[Opening GIVEN TEXT section]

Why are people using voicemail less?

Even if voicemail is evolving, rather than dying, it seems to be true that voicemail usage is falling. Three strands of thought appear to be behind this:

  • voicemail is inefficient
  • cultural norms have moved on
  • newer alternatives are better suited to getting the job done.

In fact, the first two reasons are symptoms of the last: voicemail is inefficient in the light of better alternatives, and culture has changed because people have adjusted to newer technologies.

Let’s look at news article quotes attributed to millennials on why they dislike voicemail. In the New York Times, one person is quoted as saying:

“It seems more practical to text or email. The only reason you leave a voice mail is so the person can hear the sound of your voice. It almost seems presumptuous, for that reason.”

Voicemail is a less efficient carrier of information than a text-based medium. It demands undivided attention, and listening to someone stumble their way through a voicemail takes longer than reading the equivalent text. To those for whom SMS and WhatsApp are their primary methods of communication, voicemail seems unnecessarily wasteful. Each voicemail is an obligation and so culture has changed to make voicemail feel like an imposition in the face of more efficient alternatives.

So, is the future text-only? Not quite.

Unified messaging and visual voicemail: the last gasp of voicemail?

Time and again, as we look at how technology is changing communication, one theme becomes clear: the medium is not the message. Increasingly, the content of a message and the channel used to transmit that message are becoming decoupled.

Visual voicemail and unified messaging are a simple example of this. Sign up to a service such as Vonage’s Voicemail to Email, or Microsoft Exchange’s Unified Messaging, and you’ll find voicemails delivered to your inbox as both an MP3 attachment and a text transcript.

Seen differently, the millennial preference for text-based communication puts just as much obligation on the person sending the message as a voicemail does on the person receiving the message. In many circumstances, for example, it can be harder to type out a message than to record a voicemail. Automatic transcription relieves the burden on both parties.

The impact on customer communication is two-fold:

  • customers will increasingly expect companies to communicate with them on their terms (see WhatsApp’s recent API announcements)
  • a conversation that starts in one medium may switch between different media multiple times throughout its lifetime: omnichannel really is here. What at first appears to be the story of voicemail usage declining is actually a fundamental shift in how consumers view communication, which goes hand in hand with an increasing preference for self-service. Voicemail in the contact center—and even enabling customers to request a call-back at a less busy time—are just Band-Aids compared to what’s just around the corner.

Self-service and AI

If the purpose of voicemail—and, before that, pagers and message desks—was to provide an asynchronous option for phone communication, then it fits neatly into the story of self-service. People leaving a voicemail with a business do not want to leave a voicemail. They want to get something done.

[Closing GIVEN TEXT section]
[Opening DATASET ENTRIES section]

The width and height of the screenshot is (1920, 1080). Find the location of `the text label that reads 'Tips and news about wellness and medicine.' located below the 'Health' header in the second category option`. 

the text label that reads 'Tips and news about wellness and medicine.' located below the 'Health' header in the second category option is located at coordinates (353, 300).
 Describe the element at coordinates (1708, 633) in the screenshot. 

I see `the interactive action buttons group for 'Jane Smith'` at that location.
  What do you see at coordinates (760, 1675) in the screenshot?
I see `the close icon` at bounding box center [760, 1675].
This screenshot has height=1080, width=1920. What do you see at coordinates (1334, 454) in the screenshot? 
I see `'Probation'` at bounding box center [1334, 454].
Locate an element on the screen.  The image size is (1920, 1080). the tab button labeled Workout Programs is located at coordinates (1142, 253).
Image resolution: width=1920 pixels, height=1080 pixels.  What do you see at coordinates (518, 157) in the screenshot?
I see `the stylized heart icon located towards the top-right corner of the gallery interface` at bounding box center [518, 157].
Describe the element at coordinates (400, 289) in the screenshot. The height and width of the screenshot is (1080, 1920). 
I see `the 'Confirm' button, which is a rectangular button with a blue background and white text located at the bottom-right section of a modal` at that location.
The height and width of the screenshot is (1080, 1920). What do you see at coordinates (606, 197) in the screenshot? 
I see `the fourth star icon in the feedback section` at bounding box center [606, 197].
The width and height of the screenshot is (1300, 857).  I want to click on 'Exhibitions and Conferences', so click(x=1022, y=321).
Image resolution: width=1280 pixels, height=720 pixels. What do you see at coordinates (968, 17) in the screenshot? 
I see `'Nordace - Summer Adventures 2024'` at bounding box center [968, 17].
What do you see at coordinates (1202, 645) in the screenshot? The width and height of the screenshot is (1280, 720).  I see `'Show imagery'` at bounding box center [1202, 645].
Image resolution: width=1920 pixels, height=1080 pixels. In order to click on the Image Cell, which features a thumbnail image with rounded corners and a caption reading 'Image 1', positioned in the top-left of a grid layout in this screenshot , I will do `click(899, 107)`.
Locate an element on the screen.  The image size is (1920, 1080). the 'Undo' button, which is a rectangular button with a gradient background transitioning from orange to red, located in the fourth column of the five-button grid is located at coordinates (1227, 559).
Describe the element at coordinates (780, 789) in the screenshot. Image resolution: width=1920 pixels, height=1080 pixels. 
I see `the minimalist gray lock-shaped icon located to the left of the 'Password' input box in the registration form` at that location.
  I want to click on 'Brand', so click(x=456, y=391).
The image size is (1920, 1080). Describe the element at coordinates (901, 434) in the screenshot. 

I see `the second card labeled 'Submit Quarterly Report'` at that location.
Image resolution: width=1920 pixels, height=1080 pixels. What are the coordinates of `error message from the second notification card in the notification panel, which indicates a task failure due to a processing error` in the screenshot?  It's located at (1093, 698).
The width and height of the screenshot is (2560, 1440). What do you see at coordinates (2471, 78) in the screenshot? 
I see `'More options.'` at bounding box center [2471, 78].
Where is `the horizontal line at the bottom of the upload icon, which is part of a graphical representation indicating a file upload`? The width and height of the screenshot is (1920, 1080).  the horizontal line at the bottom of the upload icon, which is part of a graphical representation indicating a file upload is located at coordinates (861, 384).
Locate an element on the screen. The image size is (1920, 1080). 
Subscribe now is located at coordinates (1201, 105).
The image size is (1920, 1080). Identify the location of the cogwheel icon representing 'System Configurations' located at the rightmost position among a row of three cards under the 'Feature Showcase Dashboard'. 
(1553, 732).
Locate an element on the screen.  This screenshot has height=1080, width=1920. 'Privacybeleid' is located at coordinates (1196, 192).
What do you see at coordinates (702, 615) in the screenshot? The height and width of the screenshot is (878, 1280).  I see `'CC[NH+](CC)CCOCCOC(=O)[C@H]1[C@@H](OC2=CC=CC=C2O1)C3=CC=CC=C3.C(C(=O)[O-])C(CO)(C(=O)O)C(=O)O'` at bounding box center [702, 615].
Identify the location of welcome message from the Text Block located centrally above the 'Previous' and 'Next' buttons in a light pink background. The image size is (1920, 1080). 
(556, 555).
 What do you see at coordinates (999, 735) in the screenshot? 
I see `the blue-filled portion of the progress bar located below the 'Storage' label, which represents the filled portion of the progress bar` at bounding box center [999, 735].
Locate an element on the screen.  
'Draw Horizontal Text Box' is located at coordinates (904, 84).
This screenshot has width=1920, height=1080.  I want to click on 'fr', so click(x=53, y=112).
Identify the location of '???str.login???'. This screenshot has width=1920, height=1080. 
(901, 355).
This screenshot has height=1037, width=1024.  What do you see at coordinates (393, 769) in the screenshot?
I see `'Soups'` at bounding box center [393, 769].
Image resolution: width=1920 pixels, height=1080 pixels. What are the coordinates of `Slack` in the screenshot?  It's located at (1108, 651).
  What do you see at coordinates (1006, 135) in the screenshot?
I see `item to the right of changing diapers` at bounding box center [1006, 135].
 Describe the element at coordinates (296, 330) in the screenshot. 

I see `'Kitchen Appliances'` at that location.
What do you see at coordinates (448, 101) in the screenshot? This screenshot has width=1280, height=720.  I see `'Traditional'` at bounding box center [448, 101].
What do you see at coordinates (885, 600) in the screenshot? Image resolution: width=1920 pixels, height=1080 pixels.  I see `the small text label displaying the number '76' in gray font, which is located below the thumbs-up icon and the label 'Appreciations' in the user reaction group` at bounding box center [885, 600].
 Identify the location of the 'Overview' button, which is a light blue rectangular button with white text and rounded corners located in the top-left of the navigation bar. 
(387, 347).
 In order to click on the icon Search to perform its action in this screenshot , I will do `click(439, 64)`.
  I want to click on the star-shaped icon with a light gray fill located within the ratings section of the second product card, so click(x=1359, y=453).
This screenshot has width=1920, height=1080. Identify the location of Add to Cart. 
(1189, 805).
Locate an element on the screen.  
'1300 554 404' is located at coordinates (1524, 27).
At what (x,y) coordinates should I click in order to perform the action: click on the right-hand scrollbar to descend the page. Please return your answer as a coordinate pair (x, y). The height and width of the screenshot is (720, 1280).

[Closing DATASET ENTRIES section]

-- WHAT TO DO --
[1] Return the part of the voicemail article starting with "Let’s look at" and going on through "text-only? Not quite.".
[2] Answer these questions from the voicemail article:
(a) In which newspaper is the millennial quoted on disliking voicemail?
(b) According to the voicemail article, what does voicemail demand of the listener?
(c) Which two services are named as delivering voicemails to an inbox?
The items have no connection to the voicemail article.

-- ACTIVITY ANSWERS --
[1]
Let’s look at news article quotes attributed to millennials on why they dislike voicemail. In the New York Times, one person is quoted as saying:

“It seems more practical to text or email. The only reason you leave a voice mail is so the person can hear the sound of your voice. It almost seems presumptuous, for that reason.”

Voicemail is a less efficient carrier of information than a text-based medium. It demands undivided attention, and listening to someone stumble their way through a voicemail takes longer than reading the equivalent text. To those for whom SMS and WhatsApp are their primary methods of communication, voicemail seems unnecessarily wasteful. Each voicemail is an obligation and so culture has changed to make voicemail feel like an imposition in the face of more efficient alternatives.

So, is the future text-only? Not quite.

[2]
(a) The New York Times
(b) Undivided attention
(c) Vonage's Voicemail to Email and Microsoft Exchange's Unified Messaging